Passage shown
══════
Alternatively there is the option to create the EKS cluster in an existing VPC without eksctl creating the full-stack, you are required to specify the subnet IDs for private and public subnets:

eksctl create cluster --name=cluster-1 --region=eu-west-1 --nodes=3 \
       --vpc-private-subnets=subnet-0ff156e0c4a6d300c,subnet-0426fb4a607393184,subnet-0426fb4a604827314 \
       --vpc-public-subnets=subnet-0153e560b3129a696,subnet-009fa0199ec203c37,subnet-0426fb4a412393184

The option –auto-kubeconfig stores the kubeconfig under the users home directory in ~/.kube/eksctl/clusters/<-cluster-name-> or you can obtain cluster credentials at any point in time with the following command:

$ eksctl utils write-kubeconfig --cluster=cluster-1
[ℹ]  eksctl version 0.10.2
[ℹ]  using region eu-west-1
[✔]  saved kubeconfig as "/home/ubuntu/.kube/config"

Using kubectl to connect and manage the EKS cluster:

$ kubectl get nodes
NAME                                          STATUS   ROLES    AGE     VERSION
ip-192-168-5-192.eu-west-1.compute.internal   Ready    <none>   3m42s   v1.14.7-eks-1861c5
ip-192-168-62-86.eu-west-1.compute.internal   Ready    <none>   3m43s   v1.14.7-eks-1861c5
ip-192-168-64-47.eu-west-1.compute.internal   Ready    <none>   3m41s   v1.14.7-eks-1861c5

You are able to view the created EKS clusters:

$ eksctl get clusters
NAME		REGION
cluster-1	eu-west-1

As easy it is to create an EKS cluster you can also delete the cluster with a single command:

$ eksctl delete cluster --name=cluster-1 --region=eu-west-1
[ℹ]  eksctl version 0.10.2
[ℹ]  using region eu-west-1
[ℹ]  deleting EKS cluster "cluster-1"
[✔]  kubeconfig has been updated
[ℹ]  cleaning up LoadBalancer services
[ℹ]  2 sequential tasks: { delete nodegroup "ng-b17ac84f", delete cluster control plane "cluster-1" [async] }
[ℹ]  will delete stack "eksctl-cluster-1-nodegroup-ng-b17ac84f"
[ℹ]  waiting for stack "eksctl-cluster-1-nodegroup-ng-b17ac84f" to get deleted
[ℹ]  will delete stack "eksctl-cluster-1-cluster"
[✔]  all cluster resources were deleted

I can only recommend checking out eksctl.io because it has lot of potentials and the move towards an GitOps model to manage EKS clusters in a declarative way using a cluster manifests or hopefully in the future an eksctld operator to do the job. RedHat is working on a similar tool for OpenShift 4 called OpenShift Hive which I will write about very soon.
══════
Items
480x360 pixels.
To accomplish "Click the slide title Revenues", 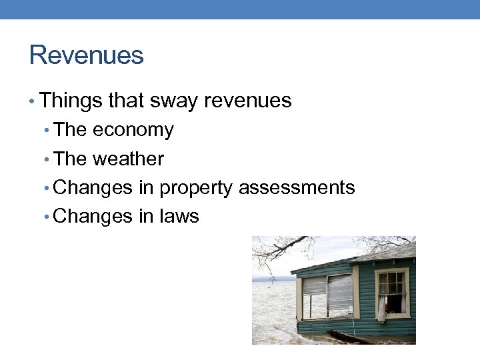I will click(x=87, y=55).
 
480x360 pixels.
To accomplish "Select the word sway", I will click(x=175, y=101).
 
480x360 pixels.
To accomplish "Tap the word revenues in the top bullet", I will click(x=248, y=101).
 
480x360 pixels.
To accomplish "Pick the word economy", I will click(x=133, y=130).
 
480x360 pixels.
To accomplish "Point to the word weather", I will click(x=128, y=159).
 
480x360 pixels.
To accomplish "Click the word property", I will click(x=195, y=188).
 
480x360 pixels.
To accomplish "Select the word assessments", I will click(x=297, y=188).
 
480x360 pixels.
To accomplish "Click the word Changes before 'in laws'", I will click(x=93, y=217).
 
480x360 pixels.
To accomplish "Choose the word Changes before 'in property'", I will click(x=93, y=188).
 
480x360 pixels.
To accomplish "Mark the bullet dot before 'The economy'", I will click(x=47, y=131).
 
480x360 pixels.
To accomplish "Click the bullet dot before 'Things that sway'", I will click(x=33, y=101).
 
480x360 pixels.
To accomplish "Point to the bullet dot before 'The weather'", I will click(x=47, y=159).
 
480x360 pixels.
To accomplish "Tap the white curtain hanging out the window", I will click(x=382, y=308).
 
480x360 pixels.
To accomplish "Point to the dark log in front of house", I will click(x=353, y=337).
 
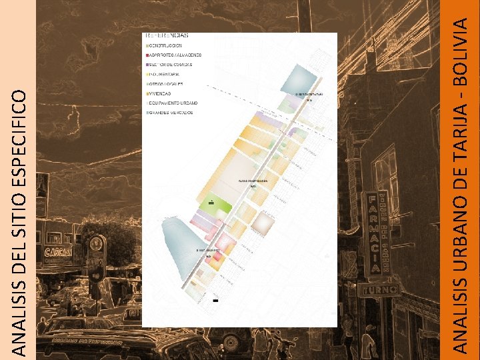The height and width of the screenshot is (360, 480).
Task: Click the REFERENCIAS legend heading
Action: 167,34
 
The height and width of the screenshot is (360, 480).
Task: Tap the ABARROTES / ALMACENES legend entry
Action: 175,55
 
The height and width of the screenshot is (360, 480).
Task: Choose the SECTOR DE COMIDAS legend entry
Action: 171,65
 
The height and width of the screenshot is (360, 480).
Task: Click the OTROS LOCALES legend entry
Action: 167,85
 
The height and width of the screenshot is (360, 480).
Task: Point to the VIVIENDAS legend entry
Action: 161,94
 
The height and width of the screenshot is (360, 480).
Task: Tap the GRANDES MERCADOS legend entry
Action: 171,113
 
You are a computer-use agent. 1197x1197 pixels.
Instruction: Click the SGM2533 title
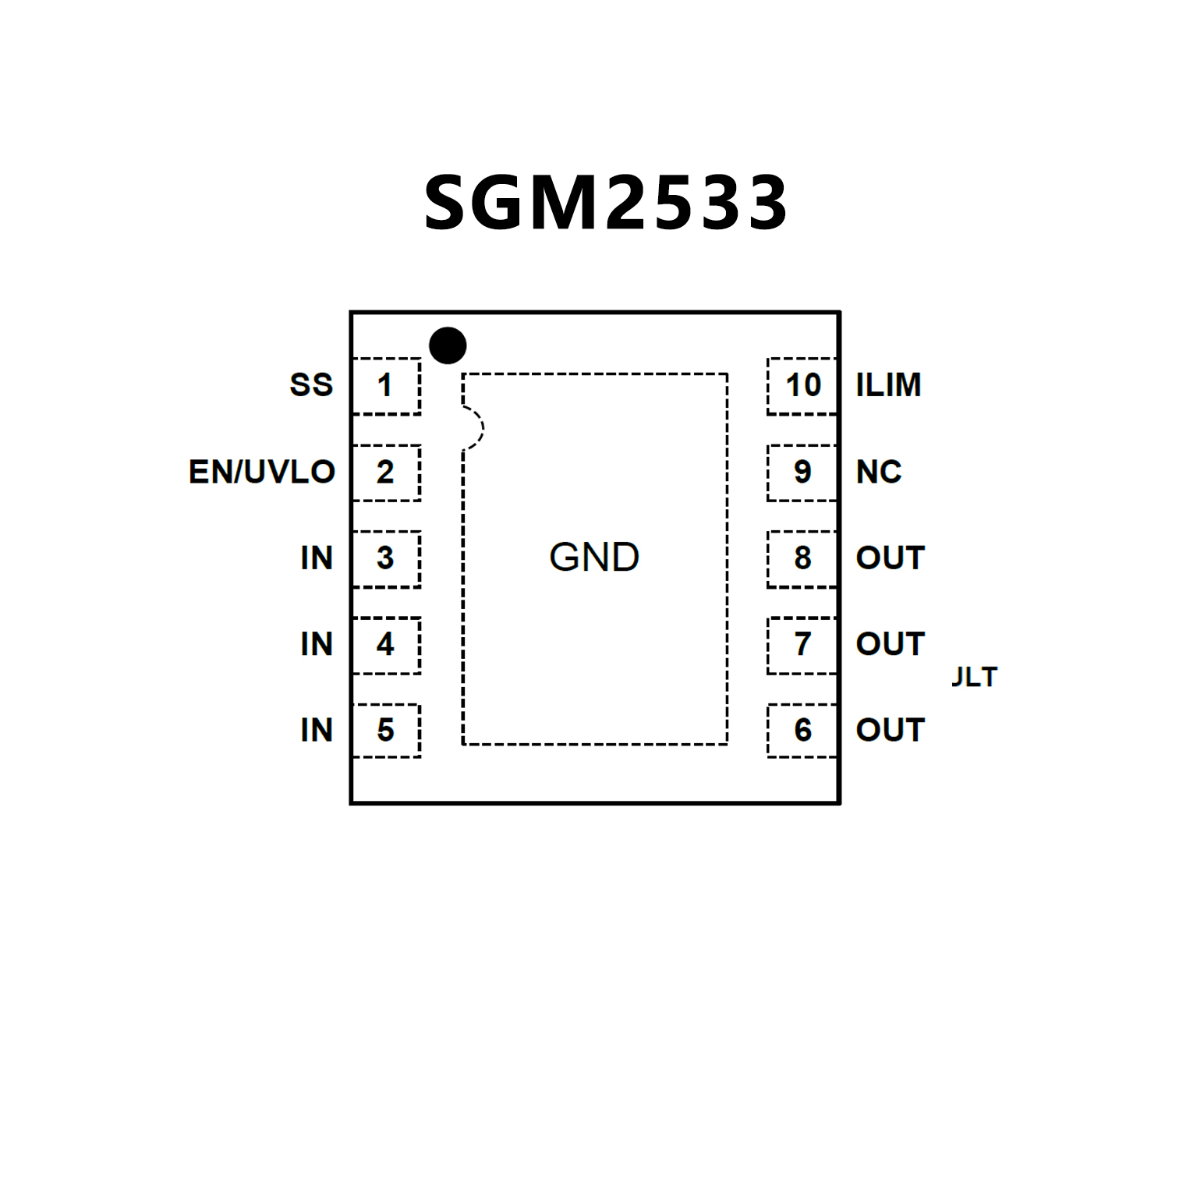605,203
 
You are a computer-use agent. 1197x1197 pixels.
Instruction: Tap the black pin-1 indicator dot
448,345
══════
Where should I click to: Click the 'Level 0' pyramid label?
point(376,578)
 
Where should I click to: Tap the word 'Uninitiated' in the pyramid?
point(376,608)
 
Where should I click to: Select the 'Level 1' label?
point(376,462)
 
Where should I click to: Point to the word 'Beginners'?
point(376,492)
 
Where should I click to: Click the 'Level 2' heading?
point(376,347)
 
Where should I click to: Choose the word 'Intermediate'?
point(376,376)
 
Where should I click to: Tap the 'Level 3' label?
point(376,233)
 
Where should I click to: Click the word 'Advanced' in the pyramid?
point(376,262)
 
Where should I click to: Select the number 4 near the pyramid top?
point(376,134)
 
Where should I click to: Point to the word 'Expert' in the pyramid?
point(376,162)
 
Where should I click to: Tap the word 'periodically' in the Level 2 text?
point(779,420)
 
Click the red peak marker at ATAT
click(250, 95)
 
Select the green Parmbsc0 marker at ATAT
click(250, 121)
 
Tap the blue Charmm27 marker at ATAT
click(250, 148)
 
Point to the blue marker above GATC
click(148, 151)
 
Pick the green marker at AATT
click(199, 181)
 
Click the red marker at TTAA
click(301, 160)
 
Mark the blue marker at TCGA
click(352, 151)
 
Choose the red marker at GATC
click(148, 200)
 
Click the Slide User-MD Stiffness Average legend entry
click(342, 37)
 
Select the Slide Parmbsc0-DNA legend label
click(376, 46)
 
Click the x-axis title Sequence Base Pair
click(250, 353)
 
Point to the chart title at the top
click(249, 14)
══════
Objective
Extend the passage on creating and deleting EKS clusters with eksctl, starting after its last sentence.

Output of the task
Running Istio Service Mesh on Amazon EKS

I have not spend too much time with Istio in the last weeks but after my previous article about running Istio Service Mesh on OpenShift I wanted to do the same and deploy Istio Service Mesh on an Amazon EKS cluster. This time I did the recommended way of using a helm template to deploy Istio which is more flexible then the Ansible operator for the OpenShift deployment.

Once you have created your EKS cluster you can start, there are not many prerequisite for EKS so you can basically create the istio namespace and create a secret for Kiali, and start to deploy the helm template:

kubectl create namespace istio-system

USERNAME=$(echo -n 'admin' | base64)
PASSPHRASE=$(echo -n 'supersecretpassword!!' | base64)
NAMESPACE=istio-system

cat <<EOF | kubectl apply -n istio-system -f -
apiVersion: v1
kind: Secret
metadata:
  name: kiali
  namespace: $NAMESPACE
  labels:
    app: kiali
type: Opaque
data:
  username: $USERNAME
  passphrase: $PASSPHRASE
EOF

You then create the Custom Resource Definitions (CRDs) for Istio:

helm template istio-1.1.4/install/kubernetes/helm/istio-init --name istio-init --namespace istio-system | kubectl apply -f -  

# Check the created Istio CRDs 
kubectl get crds -n istio-system | grep 'istio.io\|certmanager.k8s.io' | wc -l

At this point you can deploy the main Istio Helm template. See the installation options for more detail about customizing the installation:

helm template istio-1.1.4/install/kubernetes/helm/istio --name istio --namespace istio-system  --set grafana.enabled=true --set tracing.enabled=true --set kiali.enabled=true --set kiali.dashboard.secretName=kiali --set kiali.dashboard.usernameKey=username --set kiali.dashboard.passphraseKey=passphrase | kubectl apply -f -
 
# Validate and see that all components start
kubectl get pods -n istio-system -w  

The Kiali service has the type clusterIP which we need to change to type LoadBalancer:

kubectl patch svc kiali -n istio-system --patch '{"spec": {"type": "LoadBalancer" }}'

# Get the create AWS ELB for the Kiali service
$ kubectl get svc kiali -n istio-system --no-headers | awk '{ print $4 }'
abbf8224773f111e99e8a066e034c3d4-78576474.eu-west-1.elb.amazonaws.com

Now we are able to access the Kiali dashboard and login with the credentials I have specified earlier in the Kiali secret.

We didn’t deploy anything else yet so the default namespace is empty:

I recommend having a look at the Istio-Sidecar injection. If your istio-sidecar containers are not getting deployed you might forgot to allow TCP port 443 from your control-plane to worker nodes. Have a look at the Github issue about this: Admission control webhooks (e.g. sidecar injector) don’t work on EKS.

We can continue and deploy the Google Hipster Shop example.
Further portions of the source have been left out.